Fin thought of his mother, her girlish laugh. He tried to remember his father’s eyes. He envisioned only the end of a cigar burning high above him.

“Now,” Mrs. Holbright was saying, “what do
you
make of the colored question, I wonder.”

Fin realized she was addressing him. “The Negro question,” he said automatically.

Cee Cee looked embarrassed, as if he had said a word like, say, “penis.” “What a warm night,” she said.

“Good heavens. Colored, Negro … Mabel, which is it?” Mrs. Holbright’s voice was piercing. All conversation in the room stopped. All eyes turned to Mabel.

Mabel stood holding a silver pitcher of ice water.

More silence. General, awkward silence. Cee Cee looked as though she wanted to throw her damp napkin over her head and hide. A few guests looked down.
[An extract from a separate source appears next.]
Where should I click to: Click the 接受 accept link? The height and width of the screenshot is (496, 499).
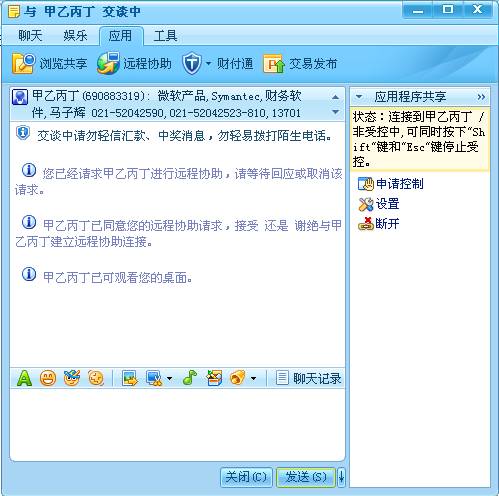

Someone coughed. Lady, who had just lifted a large shrimp to her lips, held it there like a Milk-Bone in front of a dog and smiled broadly, clearly enjoying herself. Drops of water beaded the pitcher.

Mabel looked thoughtful, considering the question.

“Well,” she said at last, “call me anything, just don’t call me late for dinner.”

Lady swallowed her shrimp like a sea lion. “Ditto.”

Fin, horrified by the entire exchange, tried to catch Mabel’s eye to somehow apologize for the guests, for his sister, for the entire Caucasian race, but Mabel deposited the pitcher on a silver dish and disappeared without a glance at him.